It'll surely seem like crocodile tears, but one would very much like for the Democrats to have a serious Third Way agenda and have at least a wing of the party that could be counted on to serve the nation rather than a narrow partisan agenda. The DLC was supposed to be the epicenter of such a sensible Democratic politics and when they got Bill Clinton elected it seemed they might even succeed. They were betrayed though on Hillary Care and gays in the military and then Al Gore completely turned his back on these roots and ran Left.

As for this election, it's obvious that you can't believe in such a centrist/Third way politics and support a John Kerry for president. Yet their daily mailing relentlessly criticized the President and supported the Senator's every whim and utterance, which made it awfully hard to take them seriously. Now, just one day after it ended, they inform us that their party and its nominee in this election are wrong on National Security, Entitlements, and Social Issues. What keeps them Democrats then?

EXERCISE DESCRIPTION:
Answer these questions about the passage above.
1. Who did the DLC get elected, according to the passage?
2. On what two matters does the passage say the DLC was betrayed?
3. In what three areas were the party and its nominee said to be wrong one day after the election ended?

Collected data entries
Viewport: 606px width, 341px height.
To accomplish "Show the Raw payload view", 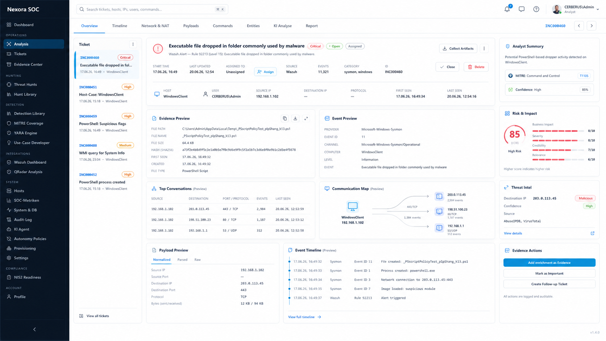I will pos(198,260).
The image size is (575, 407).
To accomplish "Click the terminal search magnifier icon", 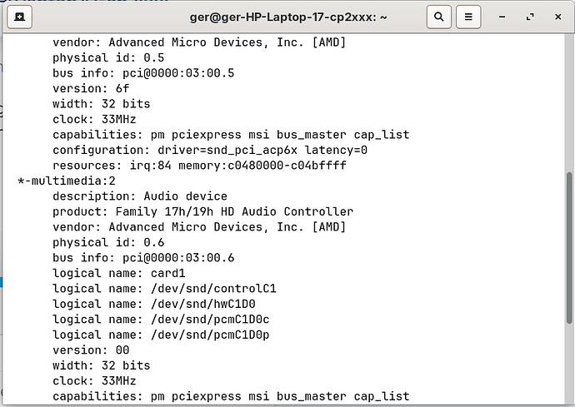I will (438, 17).
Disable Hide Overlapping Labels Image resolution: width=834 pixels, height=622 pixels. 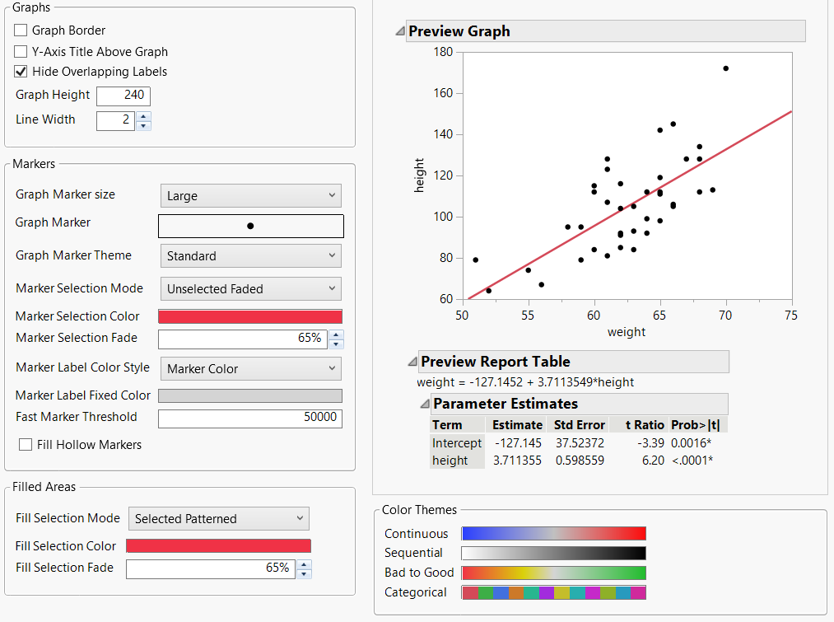(x=21, y=71)
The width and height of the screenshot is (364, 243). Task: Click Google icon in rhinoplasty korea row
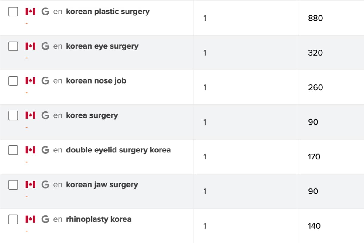(x=45, y=219)

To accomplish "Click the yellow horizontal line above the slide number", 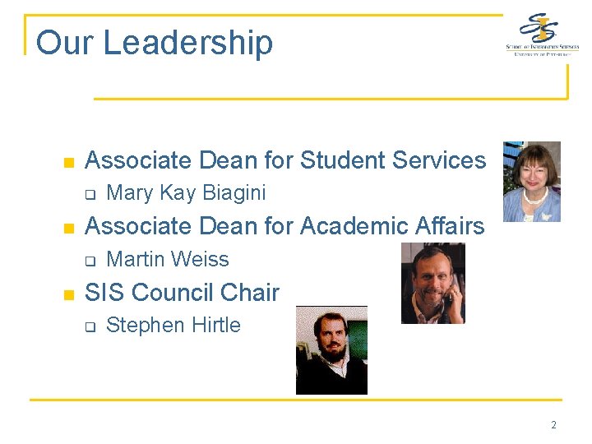I will point(296,400).
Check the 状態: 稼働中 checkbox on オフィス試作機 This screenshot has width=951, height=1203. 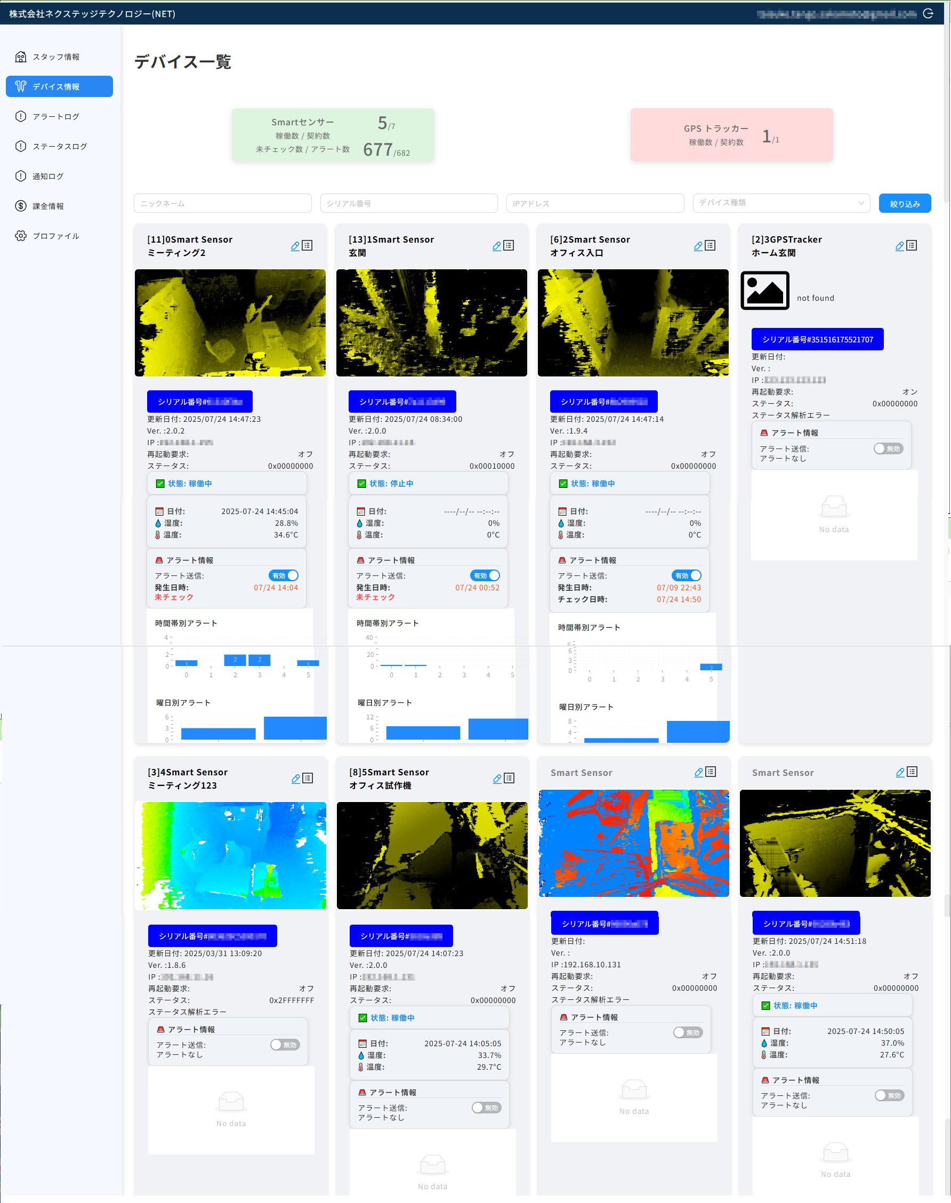363,1018
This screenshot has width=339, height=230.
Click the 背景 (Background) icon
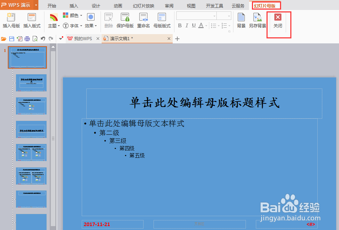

RESPONSE BOX:
1. Bill Clinton
2. Hillary Care and gays in the military
3. National Security, Entitlements, and Social Issues